Par Désirée de Lamarzelle – Marie Claire
Une enquête Ifop vient de révéler une hausse inquiétante de fréquentation des sites pornographiques chez les adolescents. Le point sur les effets dévastateurs sur ces -très- jeunes adultes avec Thomas Rohmer, président de l’Open (Observatoire de la Parentalité et de l’Éducation Numérique).

Pour de nombreux adolescents, la sexualité s’apprend lors du visionnage de films pornographiques. Mais ce qu’ils ne doivent pas oublier, c’est que cela est avant tout du cinéma.

Avec le libre accès sur Internet mais aussi l’équipement en smartphones, l’étude Ifop Les Ados et le Porno révèle une hausse inquiétante de la consommation de films X chez ces derniers :

La moitié d’entre eux, entre 15 à 17 ans, ont déjà surfé sur un site pornographique.
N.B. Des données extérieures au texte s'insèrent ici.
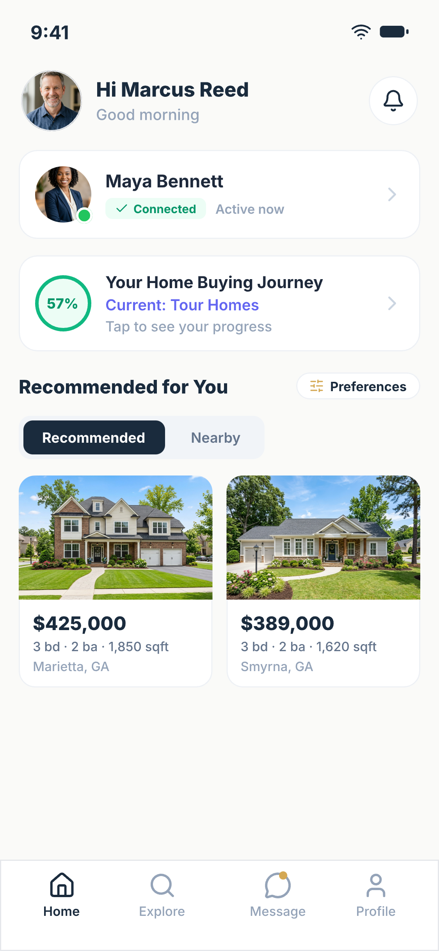Switch listings to the Nearby segment
Screen dimensions: 439x951
coord(215,437)
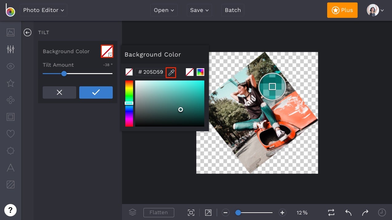Select the Effects star tool
The height and width of the screenshot is (220, 392).
coord(10,83)
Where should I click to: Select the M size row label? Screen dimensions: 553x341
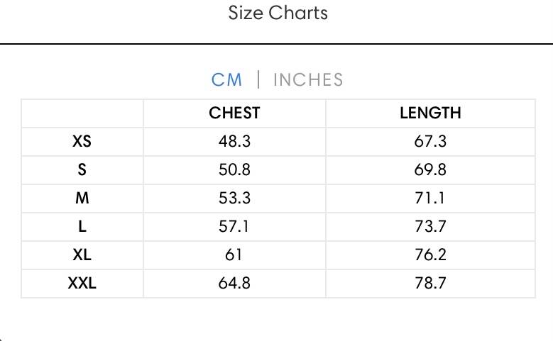tap(82, 198)
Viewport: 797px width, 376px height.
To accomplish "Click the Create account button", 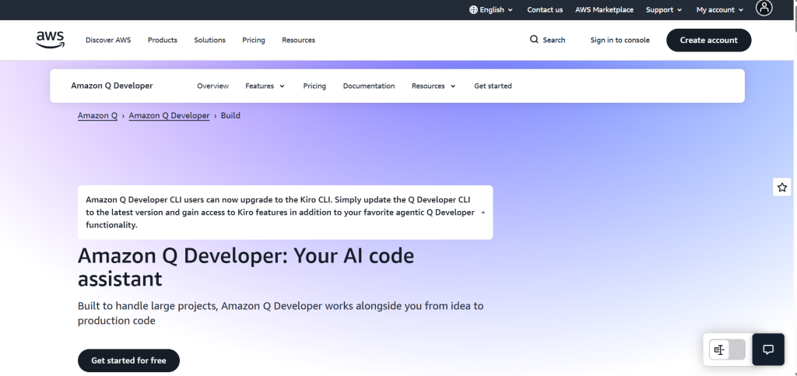I will tap(708, 40).
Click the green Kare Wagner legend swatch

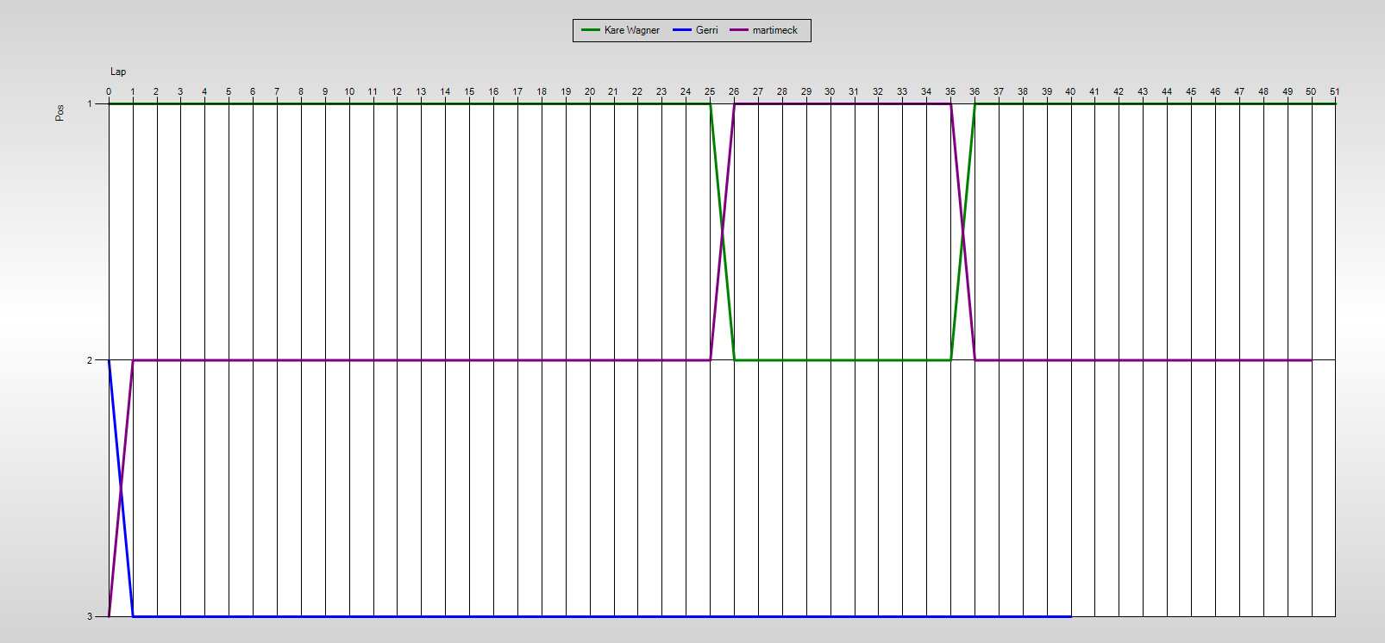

Un chiffre en hausse constante (37 % en 2013 pour 51 % en 2017) qui concerne également des adolescents de plus en plus jeunes puisque leur premier film est regardé en moyenne à 14 ans.

Inquiet, Thomas Rohmer président de l’Open* (Observatoire de la parentalité et de l’éducation numérique) rappelle les effets dévastateurs de la consommation du porno dans la construction de la sexualité mais aussi sur les rapports filles garçons.

L’industrie du cinéma porno

« La pornographie développe des pratiques qui sont très éloignées de la réalité mais aussi d’une relation normale fille garçon. » 

« Même s’il y a des gens très respectables dans le milieu du cinéma du porno, certains « tubes » qui génèrent des millions -et qui sont hébergés dans des paradis fiscaux- sont dans une tout autre mouvance et seul le sensationnel compte. »

Une industrie que cette quête d’audience nivelle par le bas :

« Ces films véhiculent des images d’un extrême violence, mais aussi de domination masculine et d’avilissement de la femme. », et d’ajouter « il y a une surenchère de pratiques les plus « hard » avec, par exemple, des scènes de quadri-pénétrations anales qui posent forcément la question de la souffrance. »

Une brutalité dans l’acte sexuel qui commence sur les plateaux de tournage avec des conditions de travail quasi inhumaines; récemment dénoncées par la réalisatrice Ovidie et ex-hardeuse dans un documentaire sur Canal+ («Pornocratie»).

Pour Thomas Rohmer certaines pratiques sexuelles ont même été inventées par l’industrie de cinéma X :

« Ils développent des pratiques purement dédiées au cinéma comme l’éjaculation faciale qui est une pratique totalement inventée pour incarner la jouissance masculine de manière visuelle. »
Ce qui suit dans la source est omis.